In 2011, Axis produced a cinematic E3 premiere teaser that catapulted “Dead Island” to the forefront of public consciousness. Composed of slow-motion and rewind sequences, the trailer showed a family's White Lotus vacation brought to a grisly end by a horde of zombies. Even without any gameplay footage, the response at the time was huge (zombies were still not that well played in 2011)

I ended up not enjoying “Dead Island” very much, but I did buy it, and I'm sure it was because of that teaser. Since then, countless imitations and parodies of Axis' “Dead Island” trailer have left a deep mark on the long-running mold of big-budget games being released with a combination of gruesome violence and moody, meditative background music. Coincidentally, Axis eventually worked on “Gears of War” as well. [Since then, Axis has provided animation and VFX for some of the biggest names in gaming, working on trailers and cinematics for “Destiny 2,” “The Elder Scrolls Online,” “Warframe,” “Magic the Gathering,” and “Halo.” The Elder Scrolls Online, Warframe, Magic the Gathering, Halo, and many others. As the studio's archive site indicates, Axis has also done many VFX credits for TV productions such as HBO's “Chernobyl” and Netflix's “Love, Death and Robots.”

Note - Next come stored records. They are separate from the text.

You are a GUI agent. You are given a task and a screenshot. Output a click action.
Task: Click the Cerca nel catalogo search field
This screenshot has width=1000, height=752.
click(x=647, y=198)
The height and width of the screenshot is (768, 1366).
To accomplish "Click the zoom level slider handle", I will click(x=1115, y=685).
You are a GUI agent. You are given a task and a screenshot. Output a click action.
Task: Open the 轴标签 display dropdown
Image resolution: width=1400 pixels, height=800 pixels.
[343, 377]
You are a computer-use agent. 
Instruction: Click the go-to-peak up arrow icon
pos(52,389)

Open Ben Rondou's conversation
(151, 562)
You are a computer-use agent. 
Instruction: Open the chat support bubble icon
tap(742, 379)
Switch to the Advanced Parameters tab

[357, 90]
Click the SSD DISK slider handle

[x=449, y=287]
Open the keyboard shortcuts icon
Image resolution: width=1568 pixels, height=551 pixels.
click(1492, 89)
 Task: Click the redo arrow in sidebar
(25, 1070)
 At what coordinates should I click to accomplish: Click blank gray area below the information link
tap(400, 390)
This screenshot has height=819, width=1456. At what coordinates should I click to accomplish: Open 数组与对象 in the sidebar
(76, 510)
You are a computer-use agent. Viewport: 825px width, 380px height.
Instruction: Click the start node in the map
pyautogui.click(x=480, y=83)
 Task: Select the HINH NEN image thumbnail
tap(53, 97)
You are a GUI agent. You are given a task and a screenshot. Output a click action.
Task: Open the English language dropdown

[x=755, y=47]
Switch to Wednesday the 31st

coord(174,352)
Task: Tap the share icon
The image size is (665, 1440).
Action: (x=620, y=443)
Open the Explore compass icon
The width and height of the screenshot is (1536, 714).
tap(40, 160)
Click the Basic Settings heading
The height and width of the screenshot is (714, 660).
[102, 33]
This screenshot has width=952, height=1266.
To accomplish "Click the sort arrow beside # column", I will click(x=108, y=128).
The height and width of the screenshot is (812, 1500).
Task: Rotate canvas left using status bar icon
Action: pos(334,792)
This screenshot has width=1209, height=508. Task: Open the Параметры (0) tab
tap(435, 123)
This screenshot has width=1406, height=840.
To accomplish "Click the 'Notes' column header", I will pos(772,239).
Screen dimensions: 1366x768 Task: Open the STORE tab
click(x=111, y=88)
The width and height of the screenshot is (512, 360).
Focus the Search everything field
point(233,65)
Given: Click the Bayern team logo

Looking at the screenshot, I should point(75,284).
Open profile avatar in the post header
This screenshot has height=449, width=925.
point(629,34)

“Axis has recently been affected by declining client projects and rising labor costs,” Alistair McAlinden, one of the co-managers managing Axis' closure for Scottish restructuring firm Interpath Advisory, in a statement to Televisual stated. “The directors worked tirelessly to explore alternatives, but ultimately had to make the difficult decision to seek the appointment of a receiver."

The directors also said that the company's ”management was not in a position to make any decisions regarding the closure of Axis.

In addition to the grim tally of ongoing layoffs and closures plaguing the gaming industry, Axis' closure underscores that the damage is not limited to the game development studios and publishers themselves.